August 1602: Sassafras and cedar brought back by two recent Virginia voyages (Mace is one, and probably Pring, again with John White aboard, is the second one). One of those ships is a pinnace ship sent out to find the Roanoke Colonists. (Nicholls & Williams, 2011). A pinnace ship is needed to sail through the barrier islands of the Outer Banks and into the Albemarle Sound and Chowan River. In all probability, Pring and White sailed the pinnace. This gives more evidence that the Pring voyage with John White made contact with Raleigh’s colony. Of the many voyages to Roanoke by the English when searching for the colonists, this is the first and only recorded use of a pinnace ship used in those searches. The pinnace sailed 50 miles into the main from Roanoke Island to the west end of the Albemarle Sound, then north along the Chowan River to the Chowanock Village of Chowanoac (the Blond Town). And the governor's colony had come to light. It is probable that Elannor was not at the village upon their arrival but rather near Powhatan Town. The governor returned the following Spring and the Powhatans were expecting them (Jon Sinatra, 2021)

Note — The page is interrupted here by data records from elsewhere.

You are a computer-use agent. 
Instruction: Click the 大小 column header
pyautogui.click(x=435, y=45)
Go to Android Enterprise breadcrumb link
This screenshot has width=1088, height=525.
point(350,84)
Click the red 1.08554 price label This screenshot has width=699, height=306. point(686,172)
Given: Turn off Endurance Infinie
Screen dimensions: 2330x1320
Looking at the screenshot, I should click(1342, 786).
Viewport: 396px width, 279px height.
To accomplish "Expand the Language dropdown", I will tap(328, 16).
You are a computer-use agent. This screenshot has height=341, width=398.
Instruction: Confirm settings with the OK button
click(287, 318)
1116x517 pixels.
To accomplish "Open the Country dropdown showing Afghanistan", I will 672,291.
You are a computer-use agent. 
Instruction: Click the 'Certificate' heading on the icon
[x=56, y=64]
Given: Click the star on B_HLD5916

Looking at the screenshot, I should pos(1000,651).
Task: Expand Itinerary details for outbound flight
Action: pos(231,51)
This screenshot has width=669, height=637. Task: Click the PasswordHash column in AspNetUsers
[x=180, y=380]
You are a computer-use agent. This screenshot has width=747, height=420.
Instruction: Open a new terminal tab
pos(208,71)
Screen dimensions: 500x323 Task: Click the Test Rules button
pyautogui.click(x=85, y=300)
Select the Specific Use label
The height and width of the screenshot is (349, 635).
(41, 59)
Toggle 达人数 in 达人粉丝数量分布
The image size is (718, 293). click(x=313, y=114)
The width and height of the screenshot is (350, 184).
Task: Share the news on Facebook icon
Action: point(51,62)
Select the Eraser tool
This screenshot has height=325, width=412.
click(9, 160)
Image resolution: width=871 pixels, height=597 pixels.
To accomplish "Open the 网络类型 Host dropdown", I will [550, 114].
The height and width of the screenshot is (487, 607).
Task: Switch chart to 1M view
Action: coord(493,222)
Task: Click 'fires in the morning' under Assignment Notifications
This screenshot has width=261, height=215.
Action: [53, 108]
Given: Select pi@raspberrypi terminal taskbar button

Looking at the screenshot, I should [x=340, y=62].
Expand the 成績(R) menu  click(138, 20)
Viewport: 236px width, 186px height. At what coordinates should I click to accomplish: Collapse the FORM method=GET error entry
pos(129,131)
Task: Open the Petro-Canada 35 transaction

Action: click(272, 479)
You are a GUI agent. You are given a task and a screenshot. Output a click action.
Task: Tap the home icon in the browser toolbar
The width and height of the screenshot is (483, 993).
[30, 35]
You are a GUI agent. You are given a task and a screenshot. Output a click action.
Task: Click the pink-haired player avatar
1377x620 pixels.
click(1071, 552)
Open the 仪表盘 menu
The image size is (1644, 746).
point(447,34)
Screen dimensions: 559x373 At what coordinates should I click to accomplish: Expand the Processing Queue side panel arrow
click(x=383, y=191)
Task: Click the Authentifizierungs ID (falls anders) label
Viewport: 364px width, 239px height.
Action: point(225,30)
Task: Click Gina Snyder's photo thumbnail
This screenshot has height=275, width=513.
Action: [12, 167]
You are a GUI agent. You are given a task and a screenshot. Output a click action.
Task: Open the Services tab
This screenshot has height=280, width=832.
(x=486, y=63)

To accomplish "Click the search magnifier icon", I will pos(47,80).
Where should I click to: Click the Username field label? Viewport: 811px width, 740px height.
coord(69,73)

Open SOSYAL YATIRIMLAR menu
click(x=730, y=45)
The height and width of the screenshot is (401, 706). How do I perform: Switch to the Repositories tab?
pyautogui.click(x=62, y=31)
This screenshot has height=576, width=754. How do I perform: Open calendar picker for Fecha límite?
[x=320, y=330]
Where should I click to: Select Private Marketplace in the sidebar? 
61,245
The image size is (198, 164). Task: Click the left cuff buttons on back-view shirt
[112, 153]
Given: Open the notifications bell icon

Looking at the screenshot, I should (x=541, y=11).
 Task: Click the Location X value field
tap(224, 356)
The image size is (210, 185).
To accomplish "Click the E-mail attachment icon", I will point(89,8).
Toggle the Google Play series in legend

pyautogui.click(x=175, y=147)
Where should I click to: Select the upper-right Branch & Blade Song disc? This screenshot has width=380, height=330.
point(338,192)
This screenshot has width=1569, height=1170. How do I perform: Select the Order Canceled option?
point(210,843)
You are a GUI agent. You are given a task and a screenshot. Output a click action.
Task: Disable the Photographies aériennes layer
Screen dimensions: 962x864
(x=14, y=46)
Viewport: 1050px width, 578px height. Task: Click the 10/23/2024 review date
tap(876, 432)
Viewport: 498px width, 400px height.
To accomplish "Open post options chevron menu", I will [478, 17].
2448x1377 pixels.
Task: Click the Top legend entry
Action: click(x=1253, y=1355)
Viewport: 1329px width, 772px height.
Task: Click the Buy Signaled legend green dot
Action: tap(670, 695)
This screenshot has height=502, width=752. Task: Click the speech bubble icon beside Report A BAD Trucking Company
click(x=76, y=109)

May 1603: Just a few months following the Mace/Pring/White voyage of August 1602, Raleigh sends Samuel Mace to Virginia with Bartholomew Gilbert in two ships to bring back sassafras (Jones, 2001);(Miller, 2000). This is the first recorded landing at the Chesapeake Bay searching for the Lost Colony. John White is not listed as being on this latest voyage, but he probably was, only a few records from this voyage survived. Setting anchor in the Chesapeake Bay, Bartholomew Gilbert, and four crewmen went ashore to search for the missing members of the Lost Colony (Charles M. Hudson; Carmen Chaves Tesser (1994) The Forgotten Centuries). It was recorded that the men were attacked and put to death by the Indians (Zandt, Cynthia J. Van, 2008). Following this voyage, records cease regarding any search voyages by the English to Roanoke concerning the 1587 colony and the harvesting of sassafras, the English just stopped going to Roanoke, they knew where Elannor and any other survivors from the colony were at. Samuel Mace, the other ship on that voyage, and following the murder of Bartholomew Gilbert and 4 of his crew, Mace sailed the Rappahannock River and into Powhatan territory and took 3 Indians hostage. Virginia Indians were reported to be in London in August 1603. King Powhatan later complained that Englishmen had captured some of his people (Quinn, 1985), one of which was Elannor Dare. The date of this historic landing at the Chesapeake Bay, by Gilbert, and those aboard his ship, is represented in the Seal of Northampton County, Virginia.
July 1603: In a letter to his wife Bess, Sir Walter Raleigh while under arrest in the Tower of London, he directs that his “poor men’s wages to be paid with the goods upon their return from discovering and planting a colony in Virginia." The letter refers to the above Mace/Gilbert voyage (May 1603). The surviving colonists had been rescued.